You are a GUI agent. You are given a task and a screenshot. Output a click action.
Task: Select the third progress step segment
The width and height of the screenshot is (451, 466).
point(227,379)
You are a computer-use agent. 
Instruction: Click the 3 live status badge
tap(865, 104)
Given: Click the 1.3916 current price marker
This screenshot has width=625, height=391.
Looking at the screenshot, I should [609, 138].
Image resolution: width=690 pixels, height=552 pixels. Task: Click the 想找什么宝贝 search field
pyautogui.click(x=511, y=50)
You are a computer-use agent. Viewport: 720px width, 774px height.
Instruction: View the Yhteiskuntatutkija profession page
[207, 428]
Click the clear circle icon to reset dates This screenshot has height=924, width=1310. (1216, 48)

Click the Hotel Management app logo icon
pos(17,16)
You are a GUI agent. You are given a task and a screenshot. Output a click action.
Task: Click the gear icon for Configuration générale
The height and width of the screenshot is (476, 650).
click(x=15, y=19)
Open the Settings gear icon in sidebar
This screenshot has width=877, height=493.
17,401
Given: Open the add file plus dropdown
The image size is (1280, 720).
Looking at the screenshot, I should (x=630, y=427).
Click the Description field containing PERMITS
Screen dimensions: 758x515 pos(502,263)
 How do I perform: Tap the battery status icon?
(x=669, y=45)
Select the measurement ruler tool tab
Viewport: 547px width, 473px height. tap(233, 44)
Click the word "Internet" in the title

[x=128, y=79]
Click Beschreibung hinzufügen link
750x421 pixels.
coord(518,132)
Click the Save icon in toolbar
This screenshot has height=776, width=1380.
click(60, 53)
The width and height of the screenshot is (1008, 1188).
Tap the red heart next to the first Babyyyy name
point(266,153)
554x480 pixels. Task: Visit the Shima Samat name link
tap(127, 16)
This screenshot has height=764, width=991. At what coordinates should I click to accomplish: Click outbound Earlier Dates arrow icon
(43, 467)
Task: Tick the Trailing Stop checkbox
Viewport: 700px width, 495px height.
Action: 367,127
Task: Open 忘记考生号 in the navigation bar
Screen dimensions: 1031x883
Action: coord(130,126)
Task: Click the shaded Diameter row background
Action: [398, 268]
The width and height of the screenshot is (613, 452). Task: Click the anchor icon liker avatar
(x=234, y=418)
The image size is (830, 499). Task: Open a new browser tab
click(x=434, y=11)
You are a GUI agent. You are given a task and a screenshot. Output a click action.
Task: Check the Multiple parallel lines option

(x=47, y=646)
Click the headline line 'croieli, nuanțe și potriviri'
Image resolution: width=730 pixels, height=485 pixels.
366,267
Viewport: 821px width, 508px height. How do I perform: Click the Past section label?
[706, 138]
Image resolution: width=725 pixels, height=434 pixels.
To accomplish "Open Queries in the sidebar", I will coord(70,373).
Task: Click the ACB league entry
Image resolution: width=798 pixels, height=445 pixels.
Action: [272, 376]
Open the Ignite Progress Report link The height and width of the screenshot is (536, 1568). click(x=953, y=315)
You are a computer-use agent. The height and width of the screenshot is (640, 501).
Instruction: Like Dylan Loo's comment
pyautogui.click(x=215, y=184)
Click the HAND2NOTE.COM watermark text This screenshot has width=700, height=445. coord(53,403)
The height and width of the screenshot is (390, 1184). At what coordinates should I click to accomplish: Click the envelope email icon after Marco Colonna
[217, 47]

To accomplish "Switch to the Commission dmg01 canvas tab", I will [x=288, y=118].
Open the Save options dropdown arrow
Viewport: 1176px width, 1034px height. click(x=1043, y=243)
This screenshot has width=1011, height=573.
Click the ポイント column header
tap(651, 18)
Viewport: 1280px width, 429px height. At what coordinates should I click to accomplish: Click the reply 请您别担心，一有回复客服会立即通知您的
**********
Work to be completed
Set the entries above down again, each one exactly as written.

Task solution
You are a GUI agent. You are given a task and a screenshot. Output a click action.
Task: Select the third progress step segment
The width and height of the screenshot is (451, 466).
point(227,379)
You are a computer-use agent. 
Instruction: Click the 3 live status badge
tap(865, 104)
Given: Click the 1.3916 current price marker
This screenshot has width=625, height=391.
Looking at the screenshot, I should [609, 138].
Image resolution: width=690 pixels, height=552 pixels. Task: Click the 想找什么宝贝 search field
pyautogui.click(x=511, y=50)
You are a computer-use agent. Viewport: 720px width, 774px height.
Instruction: View the Yhteiskuntatutkija profession page
[207, 428]
Click the clear circle icon to reset dates This screenshot has height=924, width=1310. (1216, 48)

Click the Hotel Management app logo icon
pos(17,16)
You are a GUI agent. You are given a task and a screenshot. Output a click action.
Task: Click the gear icon for Configuration générale
The height and width of the screenshot is (476, 650).
click(x=15, y=19)
Open the Settings gear icon in sidebar
This screenshot has width=877, height=493.
17,401
Given: Open the add file plus dropdown
The image size is (1280, 720).
Looking at the screenshot, I should (x=630, y=427).
Click the Description field containing PERMITS
Screen dimensions: 758x515 pos(502,263)
 How do I perform: Tap the battery status icon?
(x=669, y=45)
Select the measurement ruler tool tab
Viewport: 547px width, 473px height. tap(233, 44)
Click the word "Internet" in the title

[x=128, y=79]
Click Beschreibung hinzufügen link
750x421 pixels.
coord(518,132)
Click the Save icon in toolbar
This screenshot has height=776, width=1380.
click(60, 53)
The width and height of the screenshot is (1008, 1188).
Tap the red heart next to the first Babyyyy name
point(266,153)
554x480 pixels. Task: Visit the Shima Samat name link
tap(127, 16)
This screenshot has height=764, width=991. At what coordinates should I click to accomplish: Click outbound Earlier Dates arrow icon
(43, 467)
Task: Tick the Trailing Stop checkbox
Viewport: 700px width, 495px height.
Action: 367,127
Task: Open 忘记考生号 in the navigation bar
Screen dimensions: 1031x883
Action: coord(130,126)
Task: Click the shaded Diameter row background
Action: [398, 268]
The width and height of the screenshot is (613, 452). Task: Click the anchor icon liker avatar
(x=234, y=418)
The image size is (830, 499). Task: Open a new browser tab
click(x=434, y=11)
You are a GUI agent. You are given a task and a screenshot. Output a click action.
Task: Check the Multiple parallel lines option

(x=47, y=646)
Click the headline line 'croieli, nuanțe și potriviri'
Image resolution: width=730 pixels, height=485 pixels.
366,267
Viewport: 821px width, 508px height. How do I perform: Click the Past section label?
[706, 138]
Image resolution: width=725 pixels, height=434 pixels.
To accomplish "Open Queries in the sidebar", I will coord(70,373).
Task: Click the ACB league entry
Image resolution: width=798 pixels, height=445 pixels.
Action: [272, 376]
Open the Ignite Progress Report link The height and width of the screenshot is (536, 1568). click(x=953, y=315)
You are a computer-use agent. The height and width of the screenshot is (640, 501).
Instruction: Like Dylan Loo's comment
pyautogui.click(x=215, y=184)
Click the HAND2NOTE.COM watermark text This screenshot has width=700, height=445. coord(53,403)
The height and width of the screenshot is (390, 1184). At what coordinates should I click to accomplish: Click the envelope email icon after Marco Colonna
[217, 47]

To accomplish "Switch to the Commission dmg01 canvas tab", I will [x=288, y=118].
Open the Save options dropdown arrow
Viewport: 1176px width, 1034px height. click(x=1043, y=243)
This screenshot has width=1011, height=573.
Click the ポイント column header
tap(651, 18)
Viewport: 1280px width, 429px height. At what coordinates should I click to accomplish: Click the reply 请您别担心，一有回复客服会立即通知您的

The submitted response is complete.